David Hockney stirbt mit 88 – ein Abschied vom Pop-Art-Pionier
Der britische Künstler David Hockney ist im Alter von 88 Jahren gestorben. Er verstarb am Donnerstag in seinem Haus in London. Sein Werk hinterlässt ein bleibendes Erbe in der modernen Kunst.
In den 1960er-Jahren wurde Hockney vor allem durch seine farbenfrohen Gemälde kalifornischer Swimmingpools bekannt, die zu seinem Markenzeichen wurden. Offener als viele andere zeigte er in seiner Kunst auch queere Liebe und trug so dazu bei, Homosexualität in der Öffentlichkeit sichtbarer zu machen.
2018 erzielte sein Ölgemälde Portrait of an Artist (Pool with Two Figures) bei einer Auktion einen Rekordpreis von 90,3 Millionen Dollar.

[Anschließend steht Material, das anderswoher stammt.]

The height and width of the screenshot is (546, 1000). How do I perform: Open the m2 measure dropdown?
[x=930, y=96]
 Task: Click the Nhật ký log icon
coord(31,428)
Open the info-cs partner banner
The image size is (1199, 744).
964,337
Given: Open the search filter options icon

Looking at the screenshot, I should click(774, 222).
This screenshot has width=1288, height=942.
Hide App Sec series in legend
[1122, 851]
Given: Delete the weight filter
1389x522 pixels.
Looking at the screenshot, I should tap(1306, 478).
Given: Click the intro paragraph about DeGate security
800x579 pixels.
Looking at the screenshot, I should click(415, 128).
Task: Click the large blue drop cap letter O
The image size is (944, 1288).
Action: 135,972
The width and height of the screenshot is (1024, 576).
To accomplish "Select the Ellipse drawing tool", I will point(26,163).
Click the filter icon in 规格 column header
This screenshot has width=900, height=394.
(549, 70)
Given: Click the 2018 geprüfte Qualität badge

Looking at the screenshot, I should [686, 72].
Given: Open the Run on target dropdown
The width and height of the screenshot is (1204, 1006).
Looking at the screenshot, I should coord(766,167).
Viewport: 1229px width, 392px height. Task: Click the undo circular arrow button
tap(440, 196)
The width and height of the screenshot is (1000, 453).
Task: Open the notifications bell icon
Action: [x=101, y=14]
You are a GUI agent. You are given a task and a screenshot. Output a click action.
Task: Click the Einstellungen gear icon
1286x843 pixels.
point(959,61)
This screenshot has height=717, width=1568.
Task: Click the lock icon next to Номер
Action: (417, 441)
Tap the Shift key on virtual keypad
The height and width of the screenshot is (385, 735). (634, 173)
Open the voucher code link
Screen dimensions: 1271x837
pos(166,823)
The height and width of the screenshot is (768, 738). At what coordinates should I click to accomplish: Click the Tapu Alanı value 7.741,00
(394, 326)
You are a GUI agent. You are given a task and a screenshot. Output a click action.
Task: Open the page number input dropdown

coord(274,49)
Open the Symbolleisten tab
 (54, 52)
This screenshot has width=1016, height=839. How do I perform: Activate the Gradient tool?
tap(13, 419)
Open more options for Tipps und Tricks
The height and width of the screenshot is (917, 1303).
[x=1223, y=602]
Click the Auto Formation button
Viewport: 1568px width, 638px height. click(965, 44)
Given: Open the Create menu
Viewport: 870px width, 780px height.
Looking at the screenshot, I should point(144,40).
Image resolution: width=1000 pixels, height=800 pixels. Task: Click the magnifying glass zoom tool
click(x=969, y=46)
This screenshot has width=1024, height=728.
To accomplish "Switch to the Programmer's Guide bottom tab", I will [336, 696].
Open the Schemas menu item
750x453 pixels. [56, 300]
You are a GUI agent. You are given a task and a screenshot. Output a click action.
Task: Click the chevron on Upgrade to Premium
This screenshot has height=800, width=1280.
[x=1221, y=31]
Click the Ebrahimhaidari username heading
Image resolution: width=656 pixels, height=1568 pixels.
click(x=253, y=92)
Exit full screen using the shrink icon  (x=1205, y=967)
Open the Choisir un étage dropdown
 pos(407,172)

Schon ein Jahr zuvor hatte die Tate Britain eine große Retrospektive seines Schaffens gezeigt, die fast eine halbe Million Besucher anzog – die höchste Besucherzahlen in der Geschichte der Galerie.
Hockney war zeitlebens ein Pionier: Er nutzte das iPad als künstlerisches Werkzeug und präsentierte 2023 eine immersive 3D-Installation. Adelstitel lehnte er ab, ebenso wie den Auftrag, ein Porträt der britischen Königin zu malen. Sein umfangreiches Werk ist in David Hockney: A Bigger Book dokumentiert, von dem eine limitierte, signierte Ausgabe fast 5.200 Euro kostet.
Mit Hockneys Tod endet eine Ära der zeitgenössischen Kunst. Seine Beiträge zur Malerei, zur Technologie und zur kulturellen Sichtbarkeit werden weiterwirken. Die Kunstwelt verliert damit eine ihrer prägendsten Persönlichkeiten.